BP under pressure over fuel for Russian military

26 February 2022

BP under pressure over fuel for Russian military

BP may be profiting from Vladimir Putin’s invasion of Ukraine through its stake in Rosneft, a major fuel supplier to Russia’s military

UK business secretary Kwasi Kwarteng today summoned Bernard Looney, chief executive of BP, to a crisis meeting over Rosneft, which is 20 per cent-owned by BP and operates refuelling stations at Russian military airfields.

Earlier SourceMaterial reported that Looney sits alongside Putin and sanctioned oligarchs on the board of an organisation that organised publicity stunts for the Russian president.

Rosneft says on its website that its “domestic consumers include the Russian Ministry of Defence”. In late December, as Russian troops massed on the Ukrainian border, the company’s Rosneft-Aero arm issued a tender seeking a contractor to deliver aviation fuel to a military air base northwest of Moscow, according to a document seen by SourceMaterial.
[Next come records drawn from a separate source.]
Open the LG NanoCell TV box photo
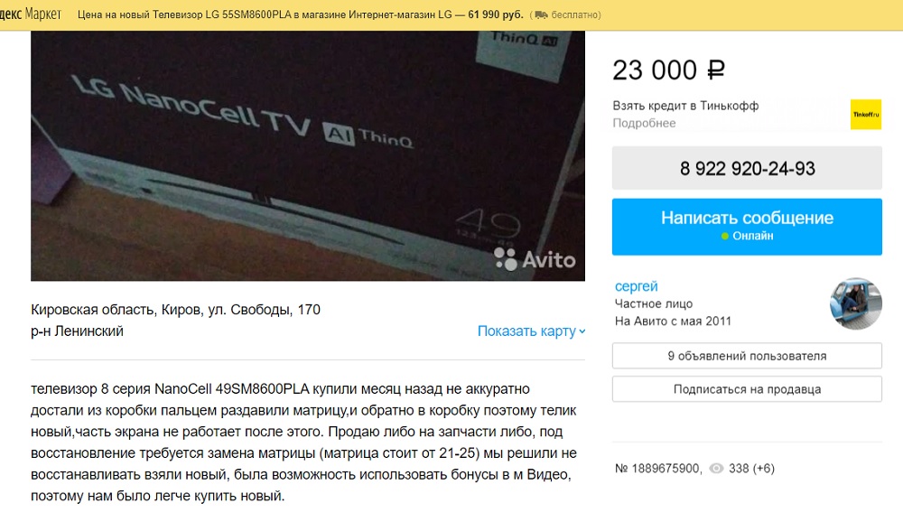This screenshot has width=903, height=522. coord(308,155)
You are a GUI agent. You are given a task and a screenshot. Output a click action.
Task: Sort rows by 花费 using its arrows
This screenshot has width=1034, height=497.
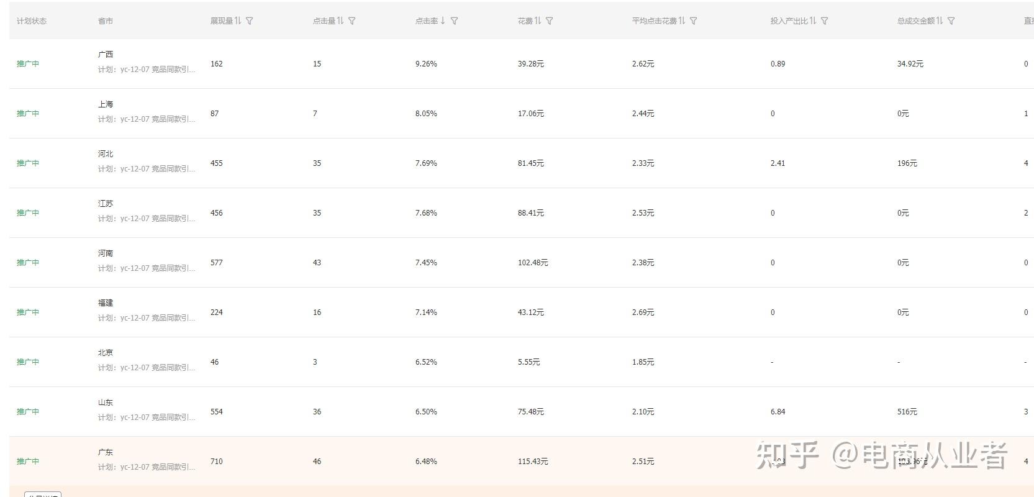(538, 21)
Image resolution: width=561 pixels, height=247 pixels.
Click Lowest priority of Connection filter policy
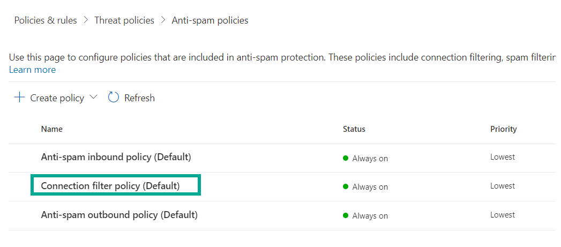[502, 186]
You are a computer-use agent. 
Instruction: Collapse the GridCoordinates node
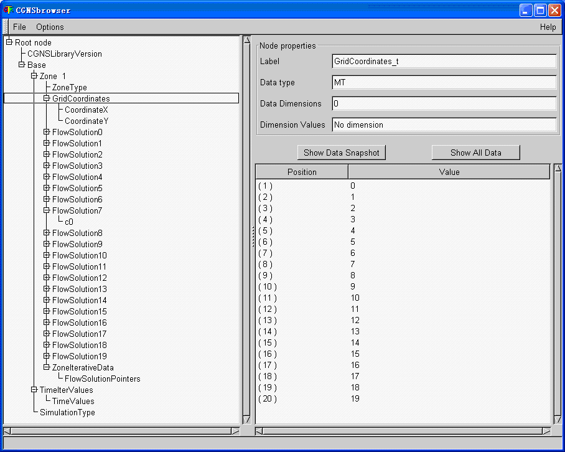[47, 98]

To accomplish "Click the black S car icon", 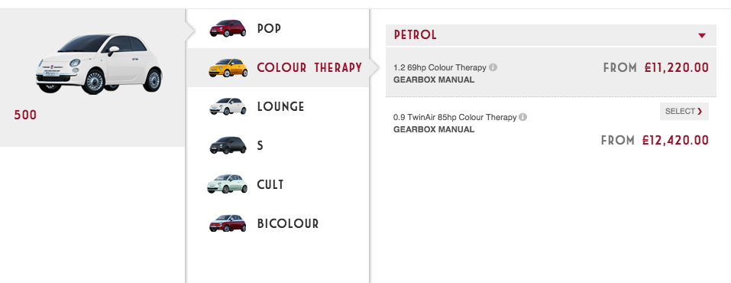I will coord(228,145).
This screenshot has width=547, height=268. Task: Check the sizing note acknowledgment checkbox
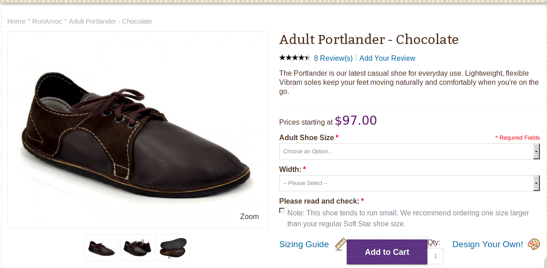pyautogui.click(x=282, y=210)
Deliveries of jet fuel to Russian forces rose sharply in the weeks preceding the invasion, an analysis by Energy Intelligence shows. On 8 February Rosneft-Aero posted a job advertisement for a “director of the refuelling complex” at Sescha, a military airbase about 150km from the Ukrainian border and roughly halfway between Moscow and Kyiv.

Duties for the position, which comes with a monthly pre-tax salary of 140,000 to 150,000 rubles (around £1,200), include “cooperation with the command of the aviation military unit at the airfield for the provision of aviation fuel supply services”.
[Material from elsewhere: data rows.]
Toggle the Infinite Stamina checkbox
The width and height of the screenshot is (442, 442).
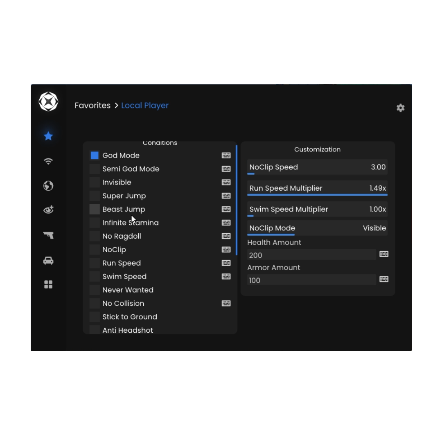coord(95,223)
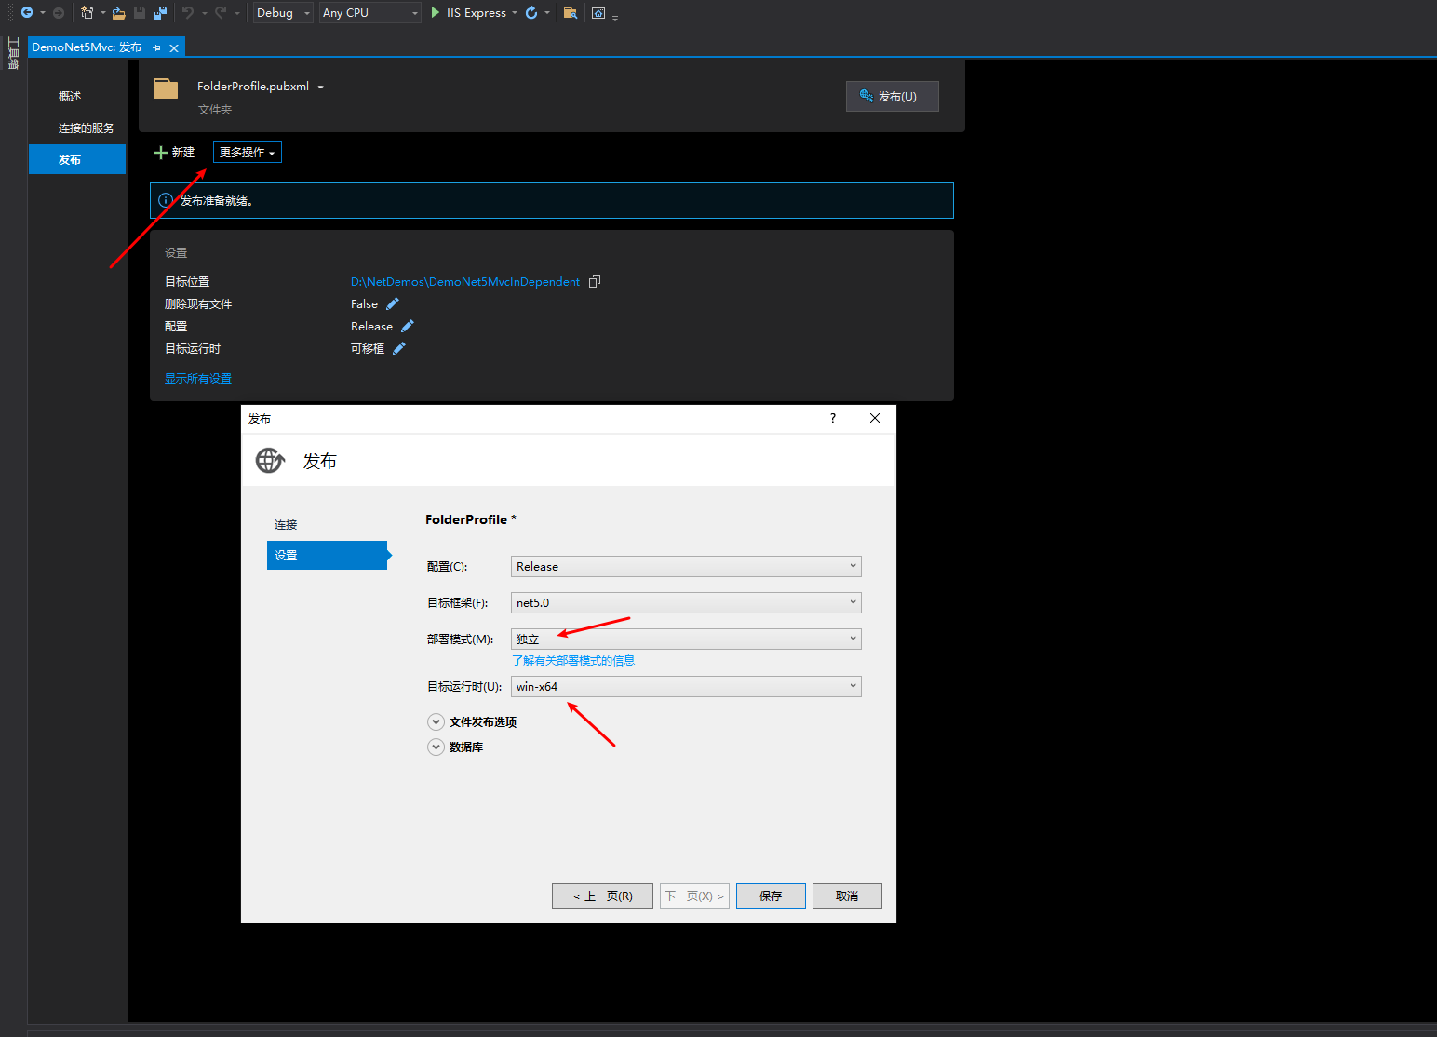Image resolution: width=1437 pixels, height=1037 pixels.
Task: Open 显示所有设置 link
Action: (197, 378)
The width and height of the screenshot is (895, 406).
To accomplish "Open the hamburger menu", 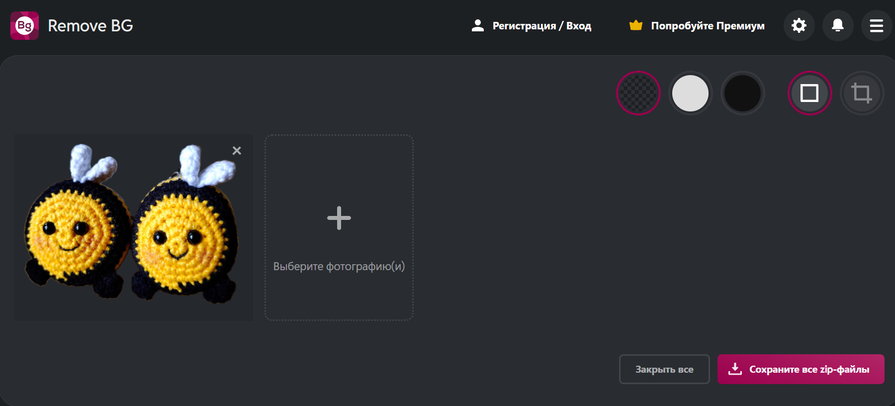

According to the US website Global Security, Sescha is home to Antonov AN-124 and Ilyushin Il-76 military transport aircraft, which can be used to move heavy equipment or troops.
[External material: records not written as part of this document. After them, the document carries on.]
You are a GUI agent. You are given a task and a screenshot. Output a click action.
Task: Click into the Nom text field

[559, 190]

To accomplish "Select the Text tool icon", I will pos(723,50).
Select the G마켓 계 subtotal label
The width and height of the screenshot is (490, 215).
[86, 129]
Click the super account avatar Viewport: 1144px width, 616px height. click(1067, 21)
“It is totally shocking that BP—a major British corporation—is fuelling the invasion of Ukraine and profiting from Putin’s maniacal aggression,” said Margaret Hodge MP, who chairs a cross-parliamentary anti-corruption group. “I fully expect BP to do the right thing by swiftly divesting from Rosneft and severing any business ties to any companies or individuals linked to Russia’s military action.”

BP did not respond to questions from Sourcematerial about Rosneft’s military ties.

Rosneft has been supplying the ministry of defence since at least 2014, according to its website. In December 2020, in a speech to the board of the Russian defence ministry, Putin outlined Rosneft’s role in constructing bulk fuel terminals at military airfields.

A web page created in 2019 for Rosneft’s Nefteroduct refinery in Moscow says: “The company has a system of acceptance of products by the military mission of the 9th Military District of the Ministry of Defence of the Russian Federation.”

Companies in the Rosneft group were sole suppliers to “the Russian Ministry of Defence, the Investigative Committee of the Russian Federation, the Russian Emergencies Ministry, the Russian Ministry of Internal Affairs, the Russian Guard”, according to a 2017 report posted by the company in Russian.

The company was at the time the sole supplier of motor fuels to the National Guard, which has since been deployed on the border with Ukraine.

BP has two seats on Rosneft’s board of directors, which are held by Bernard Looney and his predecessor Bob Dudley. The board is chaired by Gerhard Schröder, the former Chancellor of Germany, who earns a $600,000 salary.

The 20 per cent-shareholding arose out of a 2012 cash-and-shares deal in which Rosneft acquired BP’s TNK-BP joint venture.